After successfully freezing the Platinum’s accounts in lieu of Platcorp’s fraud allegations against Lishea, the DCEO mysteriously sat on the case for close to 18 months until Platcorp won the case to regain its money. This was despite the DCEO being furnished with evidence that Lishea was indeed a fraud alongside her lover, Tsenase and they were continuing with their looting spree, splurging on mansions, expensive cars and exotic holidays. Had the DCEO done its work, and held Lishea and Tsenase accountable, Platinum Credit would most certainly have regained its investment, saved at least 200 jobs and invested more. The company had planned to pour in another M1 billion and make Platinum the biggest micro lender in the country.  All that could not happen because it became apparent that Lishea had been busy at work manipulating authorities to keep the money.

Platcorp Officers

The DCEO’s subsequent “arrest” of Lishea and Tsenase last month after an 18-month lull was thus seen as a ruse. It was no longer about the theft and fraud allegations against the two.  But the specious allegations that Platcorp directors and officers had laundered the M280 million into Lesotho with Lishea and Tsenase as mere fronts.
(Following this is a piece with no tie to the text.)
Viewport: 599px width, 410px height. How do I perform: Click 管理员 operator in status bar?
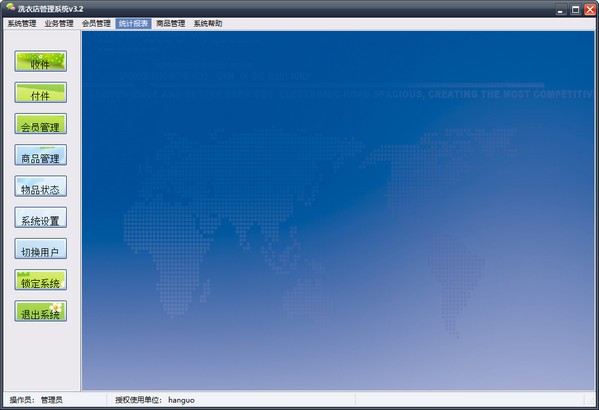tap(52, 400)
This has raised the spectre that the two would be let off the hook, or turned into state witness as part of a scheme, now involving many influentials, to steal the Platcorp money.

This has all resulted in the gratuitous statements and insults being bandied against these Platcorp directors and officers that they are “money launderers”.

Needless to mention that not a shred of evidence has been proffered in any of the DCEO court papers filed hitherto nor in any of the media reports flaunting the allegations. Some have suggested bank statements point to money laundering. They don’t explain how. The frequent movement of money in financial channels of micro-lending institutions is perfectly normal.

Kenya ‘angle’

A press report suggested last week that DCEO director Molelle had weeks ago left Lesotho on a “hastily planned” trip to Kenya on a mission “to gather more evidence of the alleged laundering of M270 million in Lesotho by Platcorp Holdings, the Mauritian based company claiming to own Lesotho’s Platinum Credit”.

As stated above, such a trip would be a wild goose chase. There is no evidence of any money laundering by Platcorp in Kenya.

If he indeed travelled, he would have discovered that the “money laundering” allegation is a castle built on piles of sand (see sidebar story).